Records for the task below:

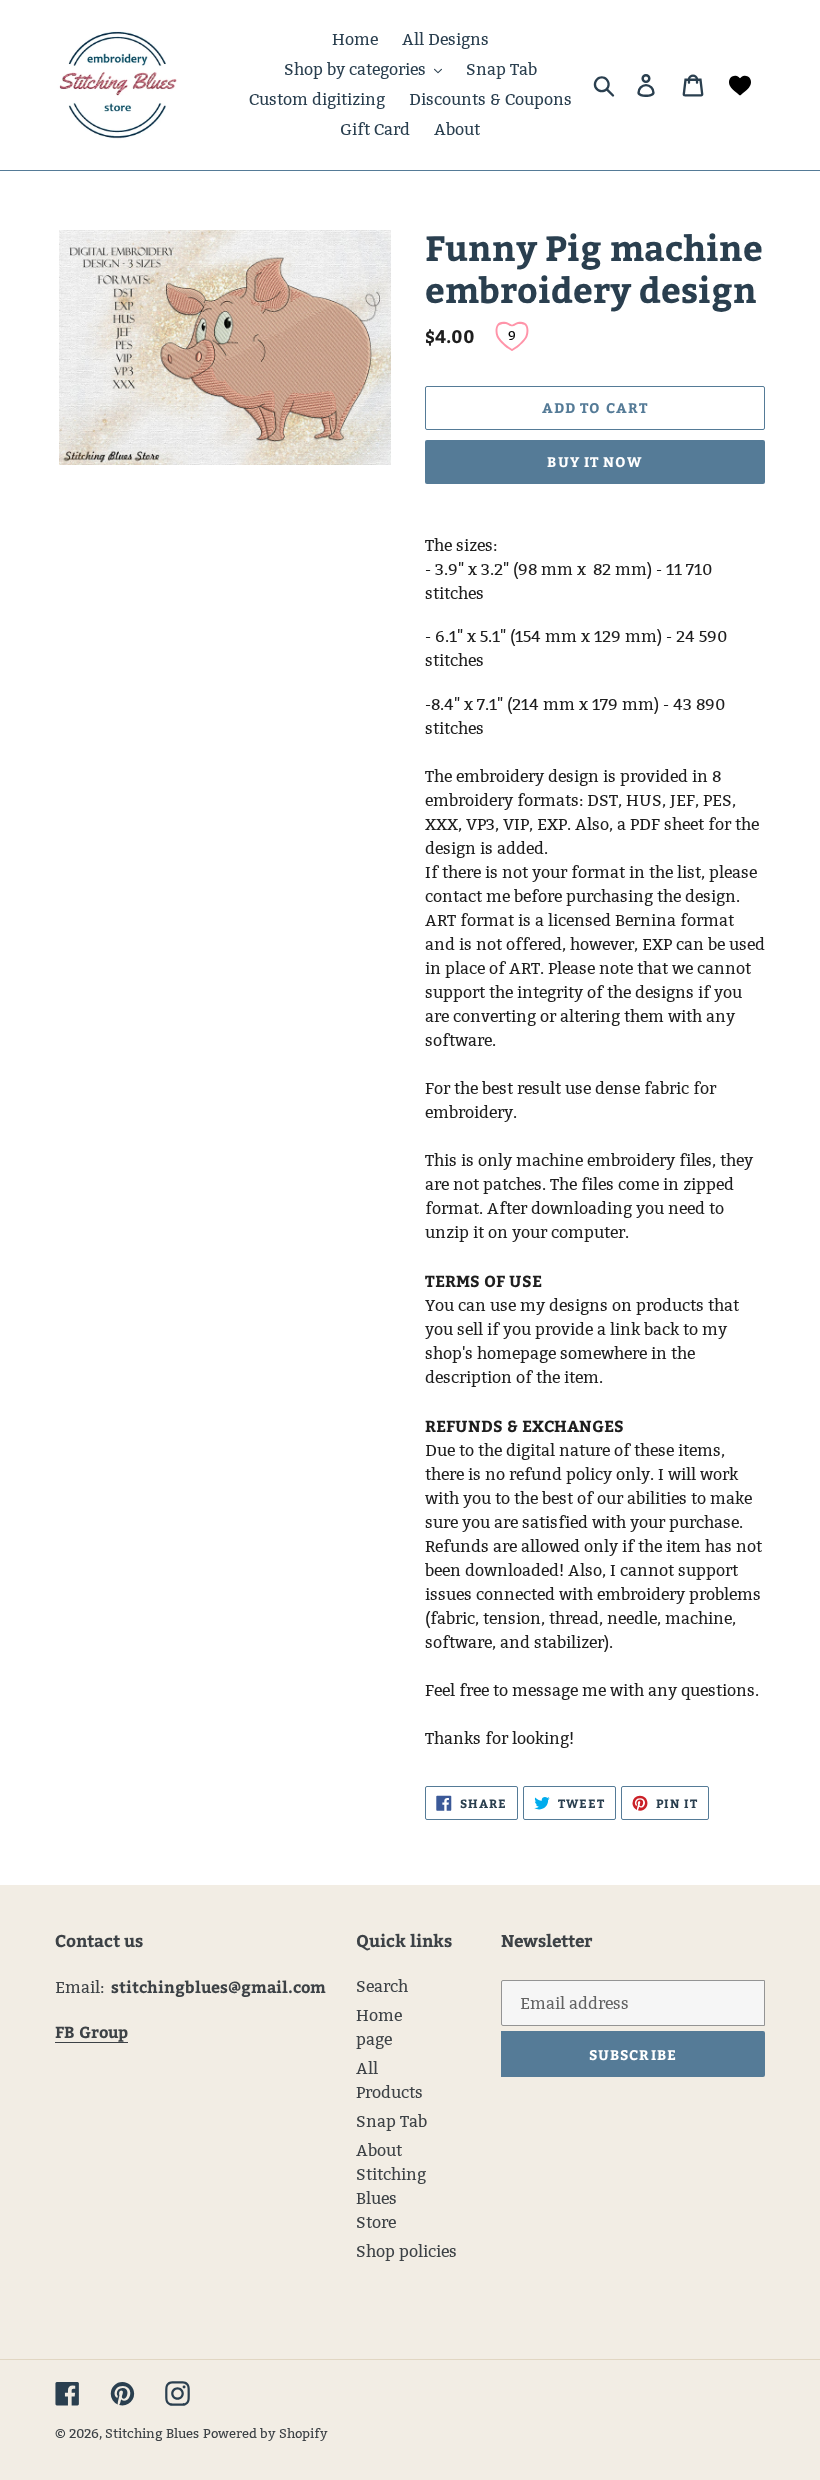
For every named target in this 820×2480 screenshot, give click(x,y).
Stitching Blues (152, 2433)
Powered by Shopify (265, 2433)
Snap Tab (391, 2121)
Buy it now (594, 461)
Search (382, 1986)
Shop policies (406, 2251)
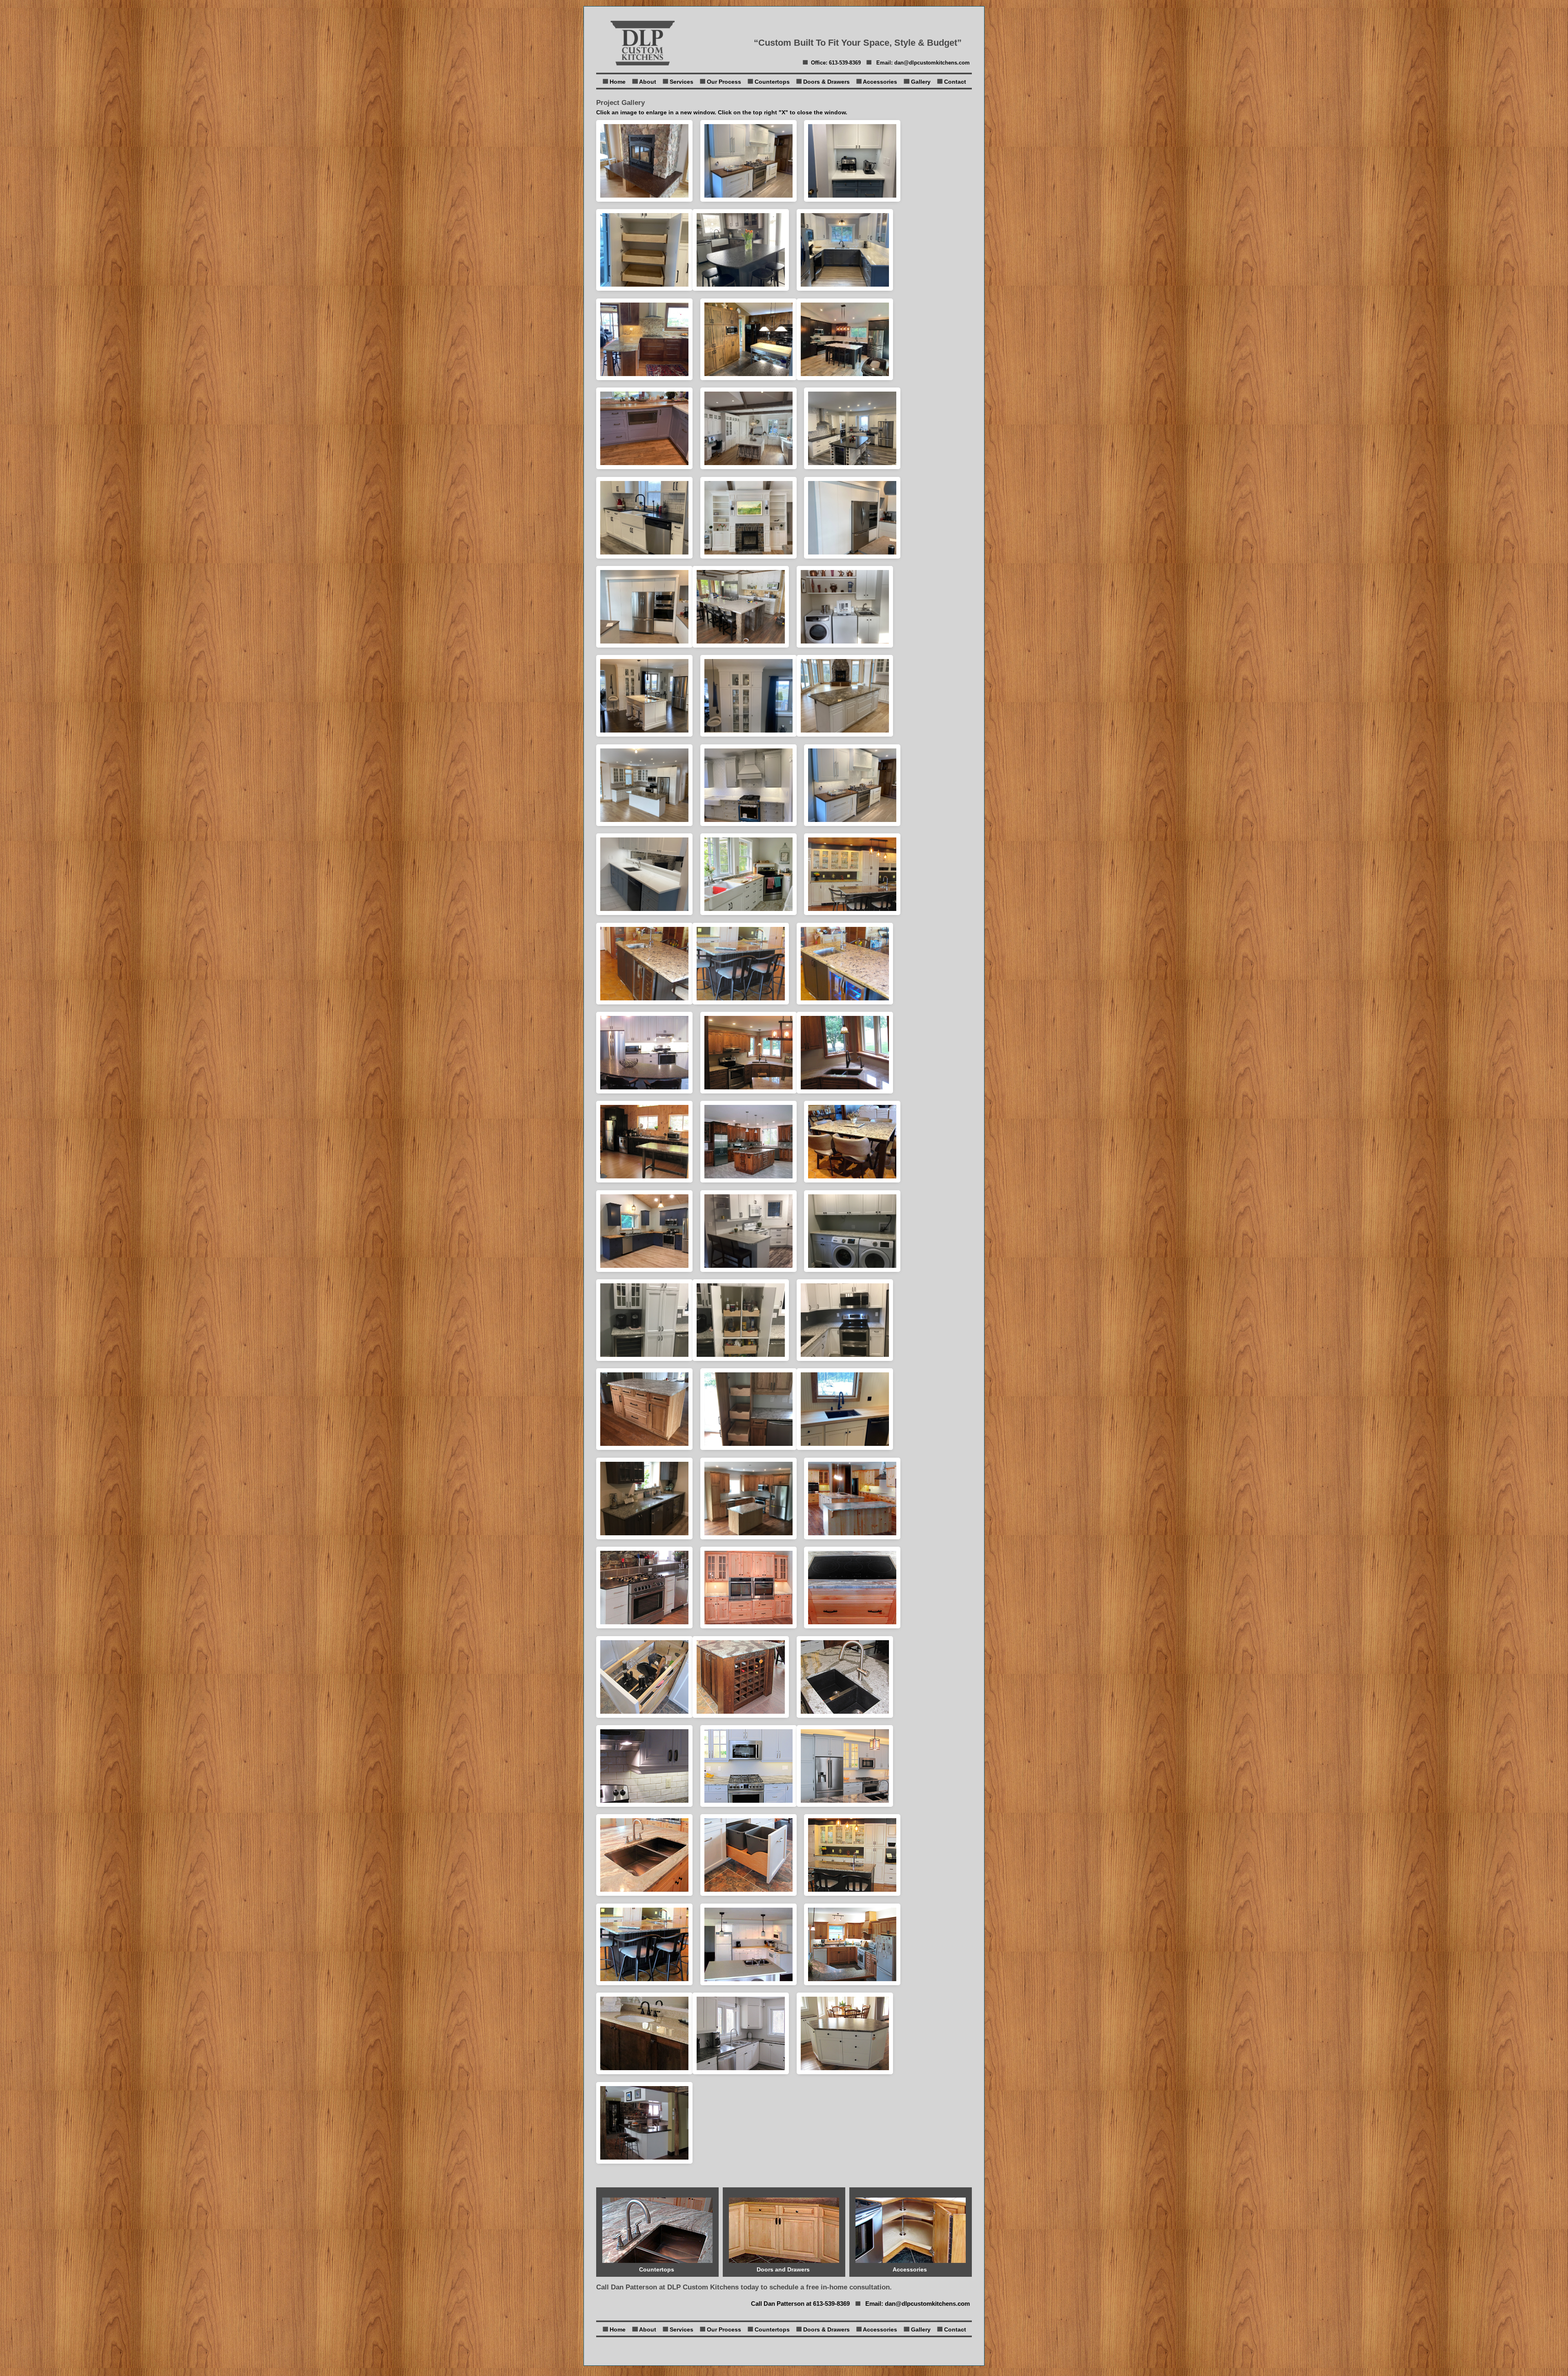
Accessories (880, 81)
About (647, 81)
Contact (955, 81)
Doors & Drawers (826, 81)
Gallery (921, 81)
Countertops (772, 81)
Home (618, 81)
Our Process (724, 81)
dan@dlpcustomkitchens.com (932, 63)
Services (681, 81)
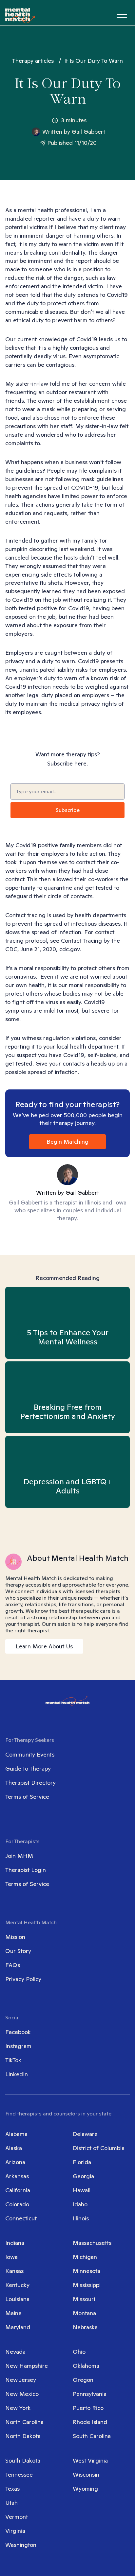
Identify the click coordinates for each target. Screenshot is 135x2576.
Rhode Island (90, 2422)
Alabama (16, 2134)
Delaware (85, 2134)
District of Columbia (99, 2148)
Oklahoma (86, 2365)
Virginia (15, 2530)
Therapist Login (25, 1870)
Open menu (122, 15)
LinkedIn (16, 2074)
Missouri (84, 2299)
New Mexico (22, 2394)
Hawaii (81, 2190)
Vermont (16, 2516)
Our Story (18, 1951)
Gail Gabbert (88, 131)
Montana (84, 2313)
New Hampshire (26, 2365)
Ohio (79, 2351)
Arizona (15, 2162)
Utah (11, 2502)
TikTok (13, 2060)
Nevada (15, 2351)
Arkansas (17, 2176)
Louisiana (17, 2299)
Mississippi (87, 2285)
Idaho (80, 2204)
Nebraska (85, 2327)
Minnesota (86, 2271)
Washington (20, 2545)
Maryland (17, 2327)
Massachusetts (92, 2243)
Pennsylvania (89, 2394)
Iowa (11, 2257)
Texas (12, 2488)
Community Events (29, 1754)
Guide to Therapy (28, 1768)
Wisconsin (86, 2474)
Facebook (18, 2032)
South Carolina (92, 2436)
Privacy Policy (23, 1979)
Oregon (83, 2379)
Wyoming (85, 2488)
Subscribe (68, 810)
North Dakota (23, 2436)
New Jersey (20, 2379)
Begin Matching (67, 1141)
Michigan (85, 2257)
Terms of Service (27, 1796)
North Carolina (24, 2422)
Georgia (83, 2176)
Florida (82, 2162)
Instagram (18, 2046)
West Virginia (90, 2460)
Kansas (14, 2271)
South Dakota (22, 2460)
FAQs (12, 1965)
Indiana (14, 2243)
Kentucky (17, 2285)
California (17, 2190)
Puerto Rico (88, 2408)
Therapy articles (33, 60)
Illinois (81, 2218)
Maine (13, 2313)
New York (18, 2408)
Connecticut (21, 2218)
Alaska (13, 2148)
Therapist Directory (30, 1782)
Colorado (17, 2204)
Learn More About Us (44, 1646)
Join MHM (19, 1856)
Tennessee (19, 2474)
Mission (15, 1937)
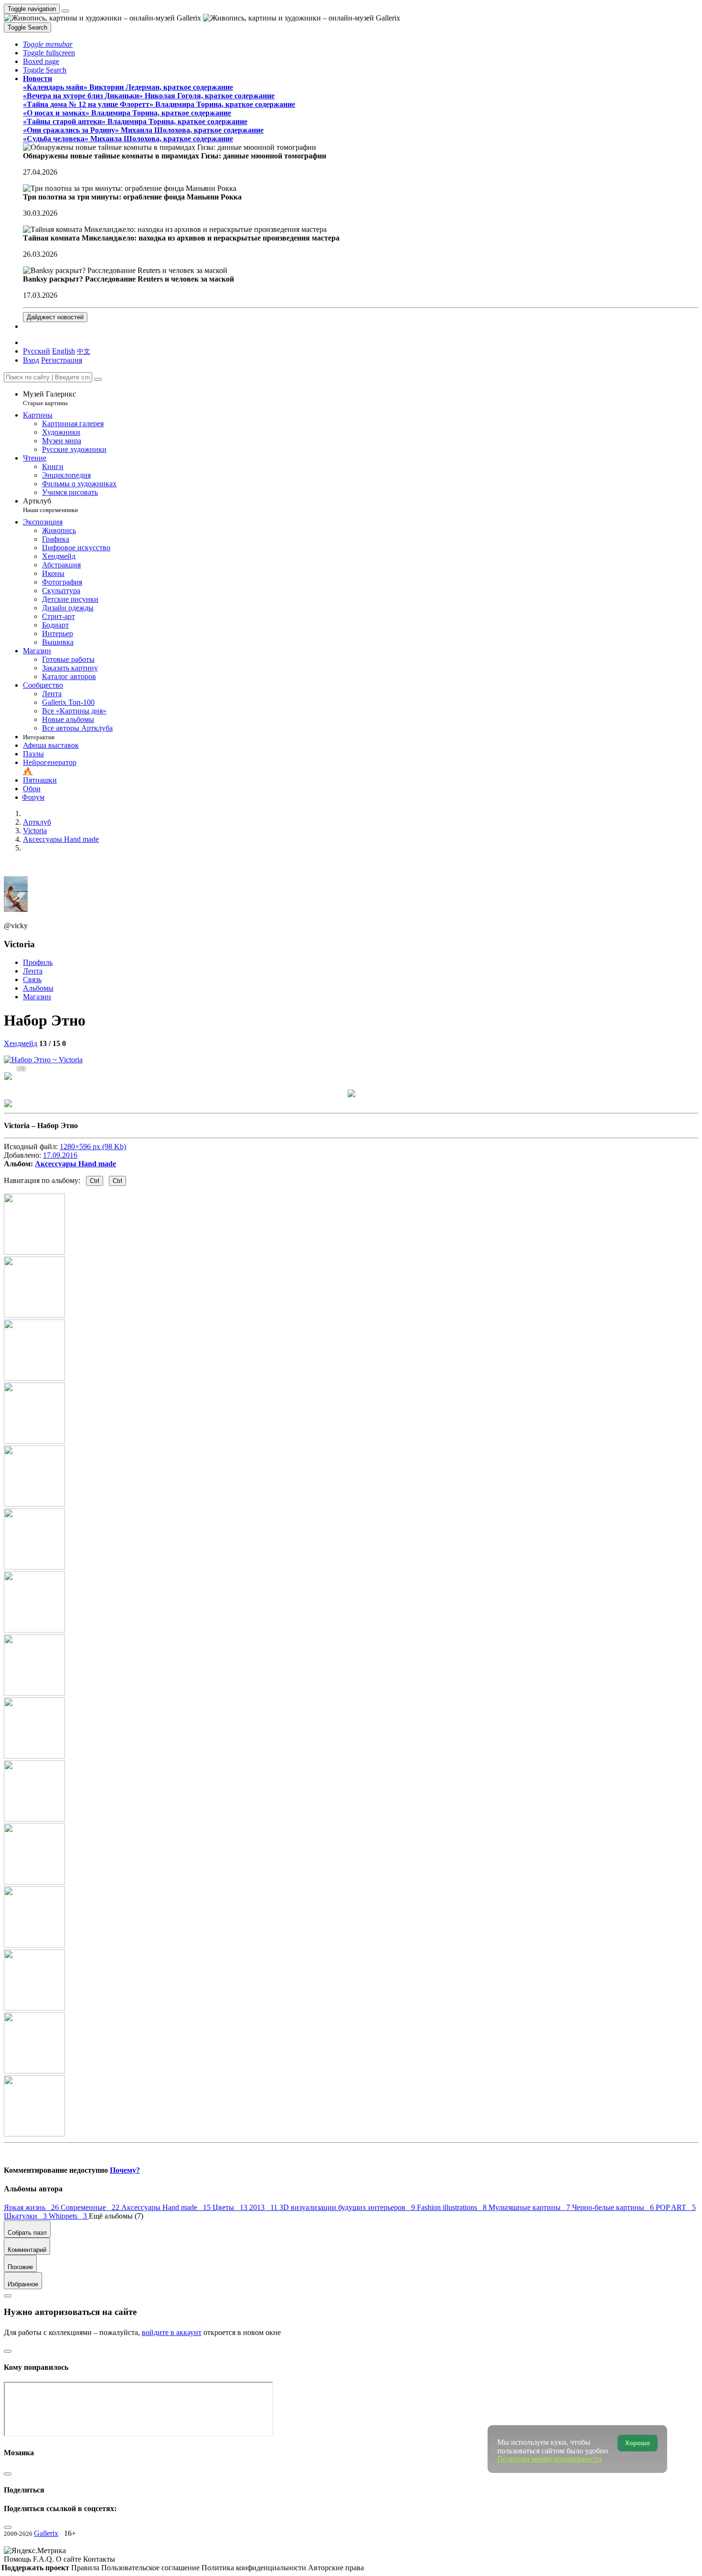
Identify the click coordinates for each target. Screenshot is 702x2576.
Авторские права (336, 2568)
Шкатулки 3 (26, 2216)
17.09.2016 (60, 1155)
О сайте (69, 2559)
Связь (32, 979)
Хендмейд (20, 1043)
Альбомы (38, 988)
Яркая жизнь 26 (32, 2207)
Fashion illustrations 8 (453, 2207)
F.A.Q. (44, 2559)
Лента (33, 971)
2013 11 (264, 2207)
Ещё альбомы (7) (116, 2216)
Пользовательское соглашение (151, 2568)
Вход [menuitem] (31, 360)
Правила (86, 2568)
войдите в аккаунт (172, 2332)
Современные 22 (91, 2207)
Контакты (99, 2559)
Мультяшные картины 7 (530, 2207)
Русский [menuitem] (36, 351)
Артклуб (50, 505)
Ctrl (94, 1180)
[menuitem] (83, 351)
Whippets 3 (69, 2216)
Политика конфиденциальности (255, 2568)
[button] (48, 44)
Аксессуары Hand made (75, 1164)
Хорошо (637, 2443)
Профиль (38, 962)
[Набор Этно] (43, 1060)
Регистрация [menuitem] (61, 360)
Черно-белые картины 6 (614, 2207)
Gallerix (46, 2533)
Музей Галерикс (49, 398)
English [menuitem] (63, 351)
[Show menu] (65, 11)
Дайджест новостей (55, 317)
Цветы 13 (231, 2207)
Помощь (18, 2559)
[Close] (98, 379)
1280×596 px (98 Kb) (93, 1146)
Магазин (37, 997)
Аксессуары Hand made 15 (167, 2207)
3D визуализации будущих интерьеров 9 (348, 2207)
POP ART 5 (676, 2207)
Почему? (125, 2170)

End of Records for the task.

▶ **What is required**
Starting at the line that holds "Музей Галерикс (49, 398)", retype each line exactly through the end of the entries, both ends included.

▶ **Written response**
Музей Галерикс (49, 398)
English [menuitem] (63, 351)
[Show menu] (65, 11)
Дайджест новостей (55, 317)
Цветы 13 (231, 2207)
Помощь (18, 2559)
[Close] (98, 379)
1280×596 px (98 Kb) (93, 1146)
Магазин (37, 997)
Аксессуары Hand made 15 (167, 2207)
3D визуализации будущих интерьеров 9 (348, 2207)
POP ART 5 (676, 2207)
Почему? (125, 2170)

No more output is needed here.